Required task | Rewrite the items from the line with "Task: Expand the iCart row" up to and including the line with "Click the enclosed character 字 icon", putting "symbol" in place of "icon" and keeping everything else the same. Leave the pictures out of your answer.

Provided entries |
- - -

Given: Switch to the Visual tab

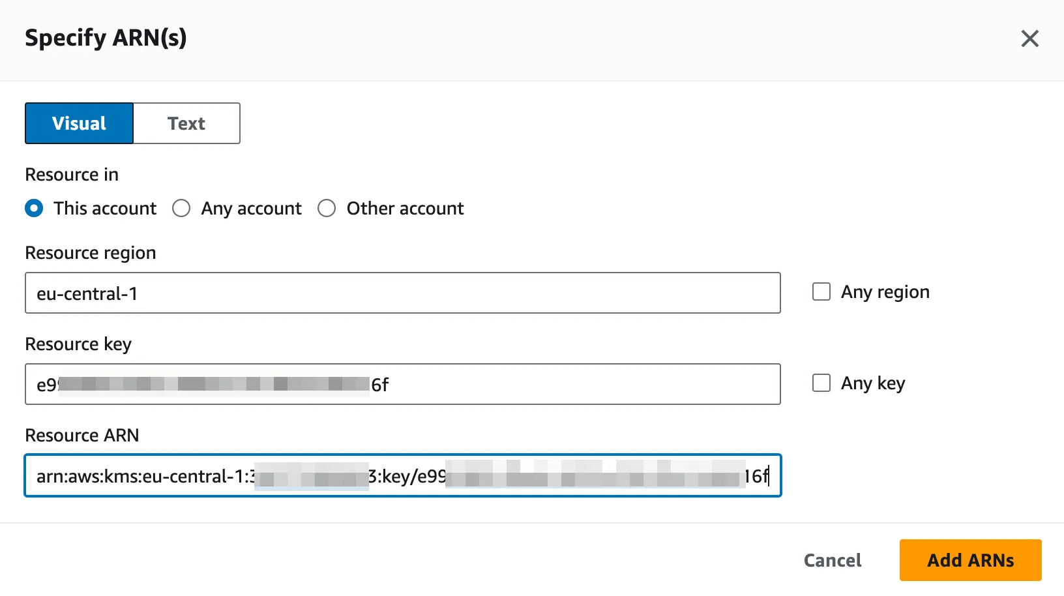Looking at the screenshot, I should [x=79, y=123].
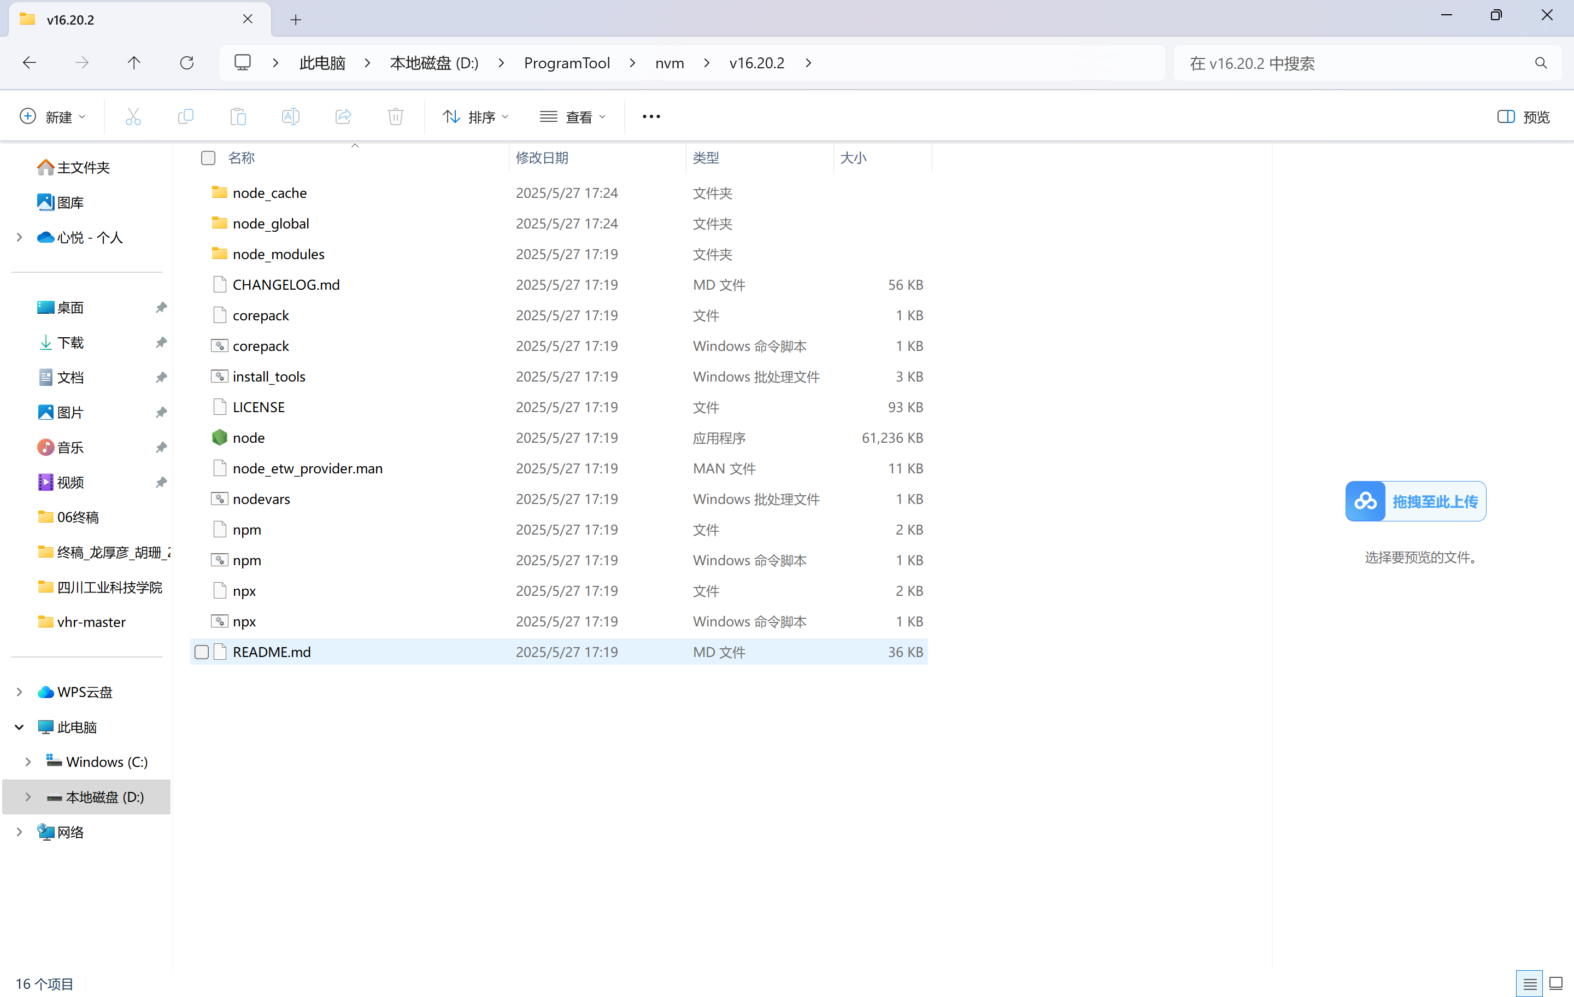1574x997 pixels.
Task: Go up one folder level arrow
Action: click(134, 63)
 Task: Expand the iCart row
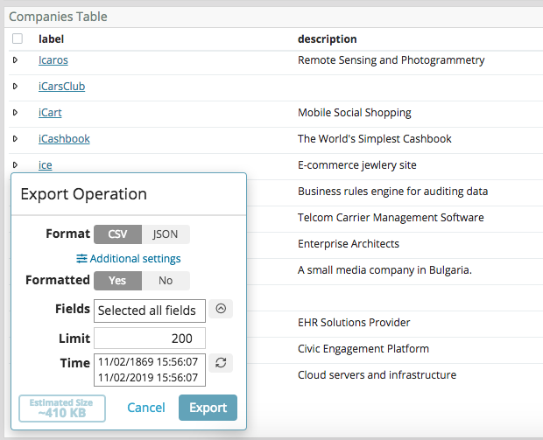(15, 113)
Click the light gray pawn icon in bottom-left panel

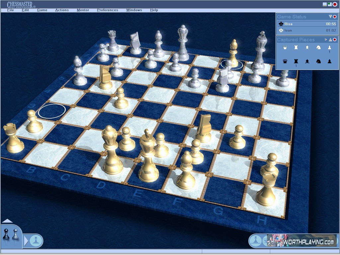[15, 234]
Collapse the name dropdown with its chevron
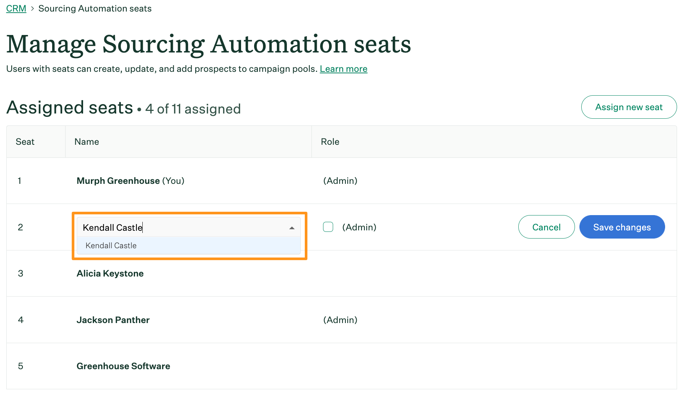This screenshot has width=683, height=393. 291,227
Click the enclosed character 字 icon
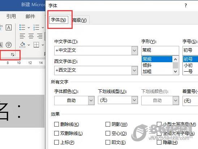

- - -

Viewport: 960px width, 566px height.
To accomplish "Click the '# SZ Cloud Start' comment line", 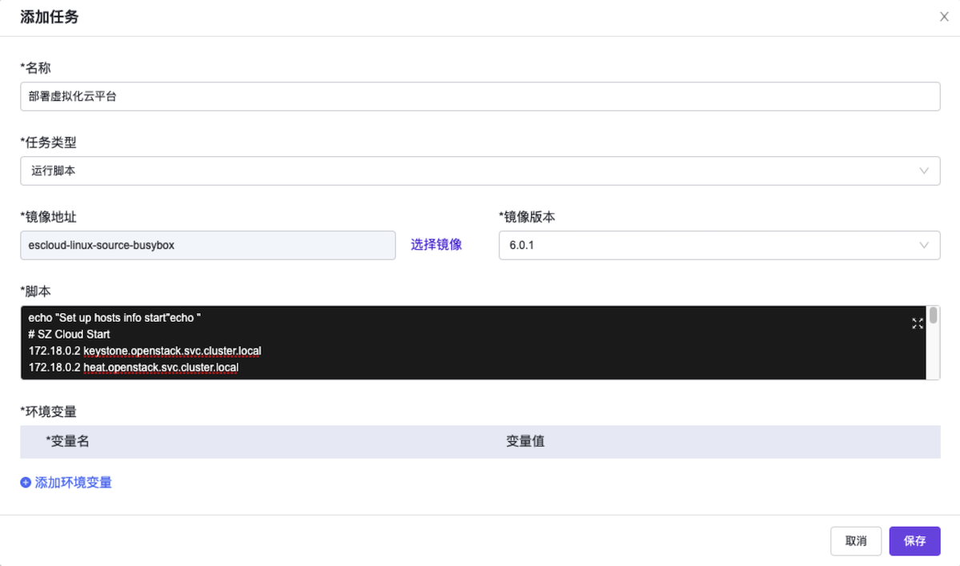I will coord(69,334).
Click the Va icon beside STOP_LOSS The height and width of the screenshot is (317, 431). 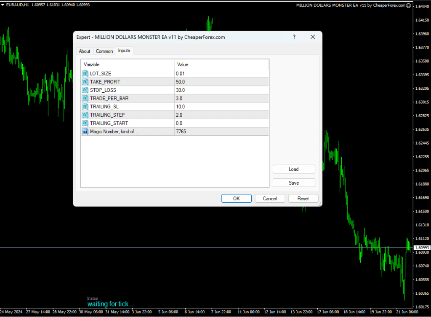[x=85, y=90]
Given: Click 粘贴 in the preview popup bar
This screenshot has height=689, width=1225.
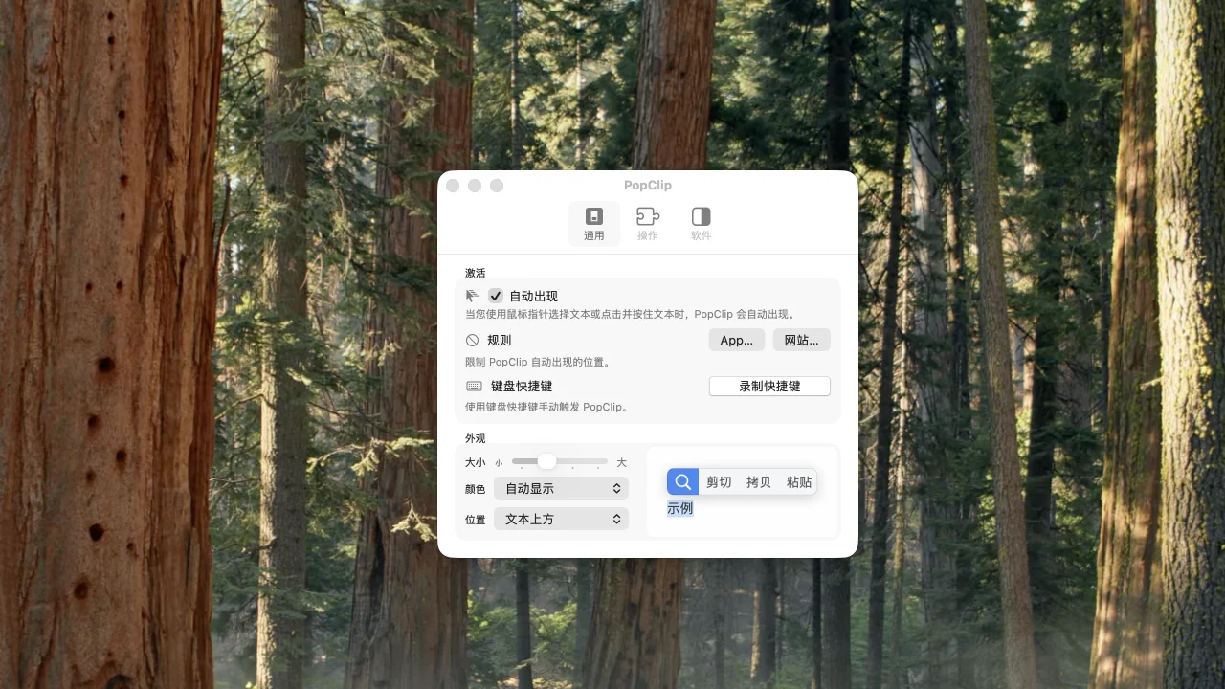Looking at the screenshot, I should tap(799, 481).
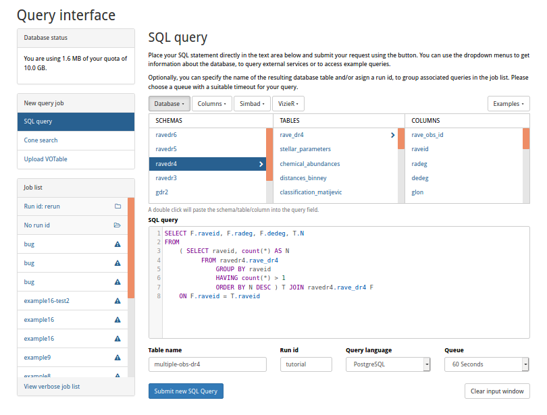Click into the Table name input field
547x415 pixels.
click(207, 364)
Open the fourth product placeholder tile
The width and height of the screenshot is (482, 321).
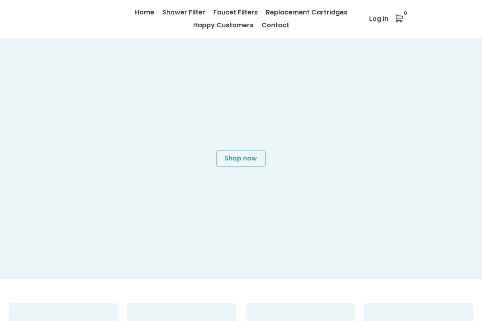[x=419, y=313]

- - -

Written answer |
 Task: Expand the iCart row
(15, 113)
Click the light gray pawn symbol in bottom-left panel

[15, 234]
Collapse the name dropdown with its chevron
This screenshot has width=683, height=393. 291,227
Click the enclosed character 字 symbol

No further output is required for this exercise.